EXCERPT:

Wednesday, December 31, 2008

Calamity's Child

And here's the interview for Calamity's Child.

An Interview with the Author of Calamity's Child

Q: How'd it all get started?
A: Originally, there was no Calamity's Child; there was only a short story. In fact, before there was a short story, there were two authors at a convention...
I had known John Scalzi for a few years previously. Old Man's War had only recently come out and he was gearing up to edit a special edition of Subterranean. It was to be a theme edition and he chose sci-fi clichés. All the old, ugly, beaten-to-death ideas that filled every submission guideline under the heading of "Do not send us this", but done right. He asked if I'd send something in and, after a bit of noodling, I came up with Subject Real. Its cliché was one of my own pet peeves—the holodeck episode. (If a machine messed up half as often for no more benefit than various incarnations of VR in sci-fi, then we'd lynch the inventor and outlaw the premise. My challenge was to make the risks of the technology worthwhile; I vent a bit of my own opinion when Ivan insists that anyone trapped in VR deserves to stay there.)
In the end, the story didn't fit the issue. John tracked me down the next time we were in the same building and made sure I knew it was a matter of making the issue consistent in tone (he opted for more hard sci-fi than space opera); he was quite happy with the story. (John's a class act that way and he doesn't blow smoke. If he'd disliked it, he'd have told me that too. I'd expect no less and I respect him for it.) To digress a bit, it is ironic that,in the Foreword to the book, the editor compares Calamity's Child to Scalzi's work (as well as Mike Resnick's).
I shopped the story a bit but, as most RGR (Ray Gun Revival) readers know, space opera is not a sellers market (though, with the benefit of hindsight, I probably could have sold it to Jim Baen’s Universe). To shorten a long story a bit, a reader of mine pointed me at RGR and asked if I'd send something over. I sent Subject Real and overall, I think everyone was happy.
Several months passed and I didn't give the matter much thought, but I kept getting mail asking where the rest of the story was—the object real part. Roughly parallel to this, timewise, I pitched a serial to RGR (“FT7" for those who've read the slush). That story didn't go, but out of the ensuing give and take emerged Calamity's Child.

Q: After Speakers and Kings, why space opera?
A: Timing mostly. I had actually started work on two other books—one epic fantasy, the other military sci-fi, also on an epic scope—when RGR (and Double-Edged Publishing) picked up the pitch for Calamity's Child. In addition, after S&K, I felt that I needed to do more work on character development and character-driven stories.

SUPPLIED INFORMATION:
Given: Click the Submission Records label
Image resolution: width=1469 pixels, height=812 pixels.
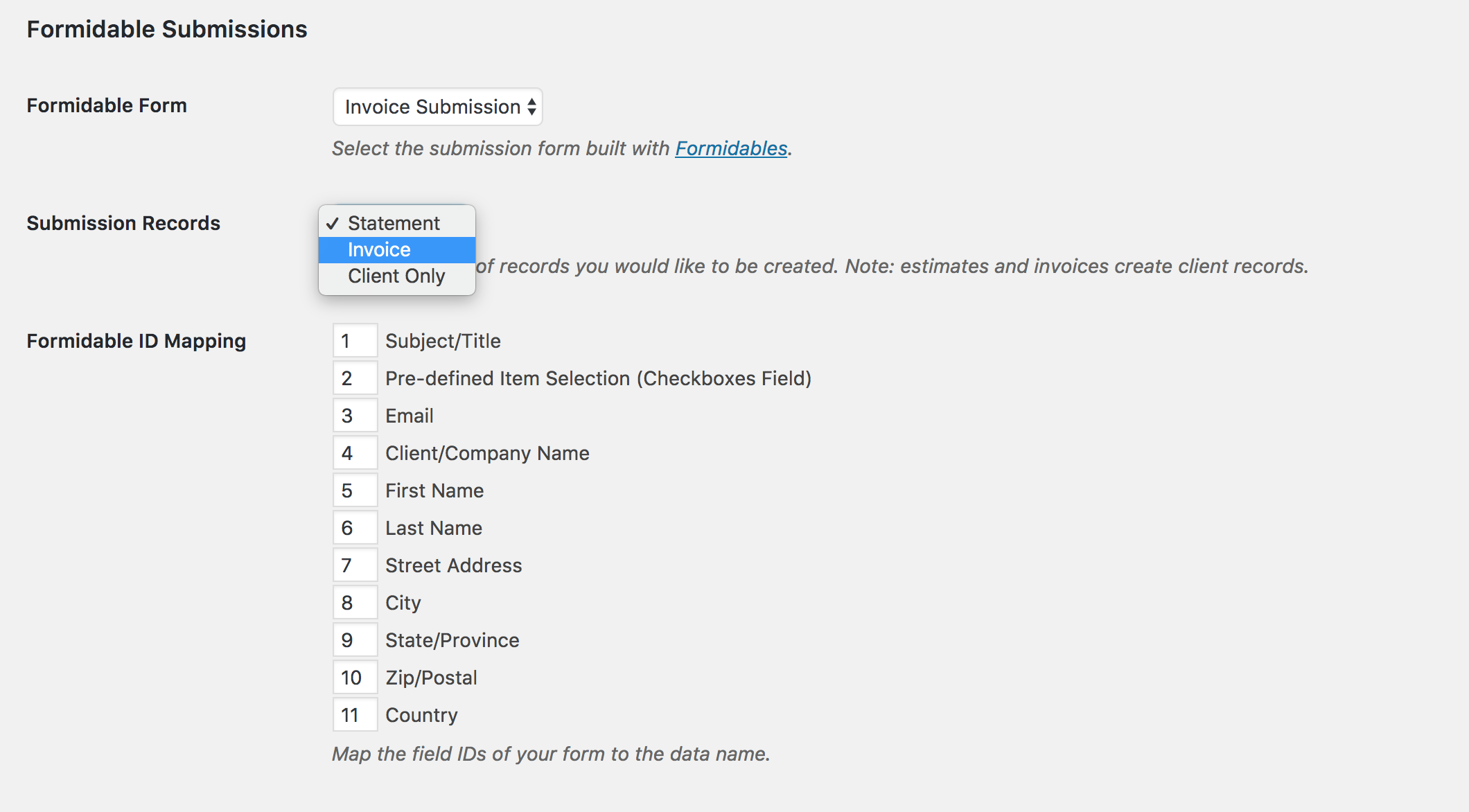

PROBLEM:
Answer these questions using the Calamity's Child interview:
(a) Which sci-fi cliché did Subject Real take on?
(b) What did Scalzi choose for the special edition instead of space opera?
(c) What two books had the author begun when Calamity's Child was picked up?
The data has nothing to do with what comes next.

RESPONSE TO THE TASK:
(a) The holodeck episode.
(b) More hard sci-fi.
(c) An epic fantasy and a military sci-fi book, also on an epic scope.